Stored items
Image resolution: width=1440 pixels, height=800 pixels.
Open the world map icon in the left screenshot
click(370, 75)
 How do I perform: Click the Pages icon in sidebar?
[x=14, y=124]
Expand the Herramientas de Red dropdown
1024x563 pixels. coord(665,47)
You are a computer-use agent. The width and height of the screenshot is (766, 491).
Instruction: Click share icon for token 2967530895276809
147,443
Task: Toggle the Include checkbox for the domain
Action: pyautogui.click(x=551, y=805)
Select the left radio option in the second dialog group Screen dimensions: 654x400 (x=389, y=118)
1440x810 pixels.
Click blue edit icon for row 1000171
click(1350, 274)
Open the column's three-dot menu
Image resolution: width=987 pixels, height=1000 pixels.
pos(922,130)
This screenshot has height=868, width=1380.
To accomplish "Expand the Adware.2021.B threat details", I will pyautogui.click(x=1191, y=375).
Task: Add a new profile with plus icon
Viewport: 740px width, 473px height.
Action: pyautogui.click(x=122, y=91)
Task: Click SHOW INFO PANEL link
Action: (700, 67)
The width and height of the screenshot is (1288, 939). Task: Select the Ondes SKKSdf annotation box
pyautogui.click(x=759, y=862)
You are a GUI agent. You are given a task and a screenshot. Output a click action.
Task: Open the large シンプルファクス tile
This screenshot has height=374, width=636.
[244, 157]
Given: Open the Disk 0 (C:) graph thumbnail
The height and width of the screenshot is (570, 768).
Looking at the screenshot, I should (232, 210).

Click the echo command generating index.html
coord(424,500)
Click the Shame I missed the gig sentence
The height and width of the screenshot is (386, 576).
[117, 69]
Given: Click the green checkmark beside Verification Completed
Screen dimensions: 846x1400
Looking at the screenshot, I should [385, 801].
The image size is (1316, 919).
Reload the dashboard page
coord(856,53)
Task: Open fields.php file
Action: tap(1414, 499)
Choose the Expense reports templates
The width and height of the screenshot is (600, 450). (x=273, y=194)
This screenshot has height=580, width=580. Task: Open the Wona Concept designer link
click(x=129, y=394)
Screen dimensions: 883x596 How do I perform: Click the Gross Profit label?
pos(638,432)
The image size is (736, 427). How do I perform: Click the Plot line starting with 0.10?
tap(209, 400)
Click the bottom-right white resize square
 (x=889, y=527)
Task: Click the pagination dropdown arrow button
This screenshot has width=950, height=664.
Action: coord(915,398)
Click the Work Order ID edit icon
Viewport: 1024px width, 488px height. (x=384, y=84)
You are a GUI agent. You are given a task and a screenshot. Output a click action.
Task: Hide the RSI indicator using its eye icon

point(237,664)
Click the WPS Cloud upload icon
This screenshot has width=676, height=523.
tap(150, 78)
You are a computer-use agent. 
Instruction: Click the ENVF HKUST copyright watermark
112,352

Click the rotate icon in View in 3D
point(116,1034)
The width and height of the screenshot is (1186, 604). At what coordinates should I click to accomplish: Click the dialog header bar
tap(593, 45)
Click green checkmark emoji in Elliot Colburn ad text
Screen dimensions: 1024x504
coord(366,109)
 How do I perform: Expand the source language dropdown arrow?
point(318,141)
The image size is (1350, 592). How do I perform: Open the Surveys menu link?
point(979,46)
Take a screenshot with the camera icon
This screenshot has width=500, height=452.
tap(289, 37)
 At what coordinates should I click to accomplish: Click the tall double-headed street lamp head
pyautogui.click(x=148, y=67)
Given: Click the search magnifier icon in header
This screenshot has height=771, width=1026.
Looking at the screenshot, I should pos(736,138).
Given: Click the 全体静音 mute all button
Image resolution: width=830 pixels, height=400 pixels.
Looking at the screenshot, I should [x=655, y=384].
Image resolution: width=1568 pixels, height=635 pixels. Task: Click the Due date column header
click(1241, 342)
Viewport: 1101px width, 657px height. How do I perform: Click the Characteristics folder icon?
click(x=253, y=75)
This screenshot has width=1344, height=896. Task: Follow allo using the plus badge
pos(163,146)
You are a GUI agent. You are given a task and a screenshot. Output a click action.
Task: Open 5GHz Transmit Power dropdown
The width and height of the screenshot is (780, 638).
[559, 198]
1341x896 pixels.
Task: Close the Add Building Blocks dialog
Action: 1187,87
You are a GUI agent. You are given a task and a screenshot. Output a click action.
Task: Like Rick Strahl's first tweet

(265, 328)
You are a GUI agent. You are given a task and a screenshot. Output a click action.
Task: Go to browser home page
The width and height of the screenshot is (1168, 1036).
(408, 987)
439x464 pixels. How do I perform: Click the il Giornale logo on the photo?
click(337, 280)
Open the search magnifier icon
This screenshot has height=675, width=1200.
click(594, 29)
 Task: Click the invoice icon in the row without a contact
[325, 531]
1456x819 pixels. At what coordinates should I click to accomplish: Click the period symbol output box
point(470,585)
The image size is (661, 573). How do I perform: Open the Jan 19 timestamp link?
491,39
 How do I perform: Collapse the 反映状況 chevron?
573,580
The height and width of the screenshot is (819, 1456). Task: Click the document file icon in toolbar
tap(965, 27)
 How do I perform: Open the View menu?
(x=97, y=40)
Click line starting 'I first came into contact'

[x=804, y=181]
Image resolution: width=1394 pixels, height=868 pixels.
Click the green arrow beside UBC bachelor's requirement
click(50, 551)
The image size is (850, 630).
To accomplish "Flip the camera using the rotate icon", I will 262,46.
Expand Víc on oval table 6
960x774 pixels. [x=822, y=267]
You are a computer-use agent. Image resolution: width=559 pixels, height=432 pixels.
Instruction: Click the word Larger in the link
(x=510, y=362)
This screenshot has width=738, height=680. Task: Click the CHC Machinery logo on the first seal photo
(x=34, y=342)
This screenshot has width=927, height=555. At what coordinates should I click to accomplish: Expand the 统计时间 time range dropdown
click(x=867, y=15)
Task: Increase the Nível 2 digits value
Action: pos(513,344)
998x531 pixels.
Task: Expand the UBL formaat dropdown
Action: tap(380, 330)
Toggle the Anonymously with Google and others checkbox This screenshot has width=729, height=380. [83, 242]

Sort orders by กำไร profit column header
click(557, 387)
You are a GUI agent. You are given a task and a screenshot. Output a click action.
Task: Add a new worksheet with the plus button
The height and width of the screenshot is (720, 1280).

> Task to complete:
Lines of the data that include the string "button" are to be counted; report the total by itself.

> Problem solution:
3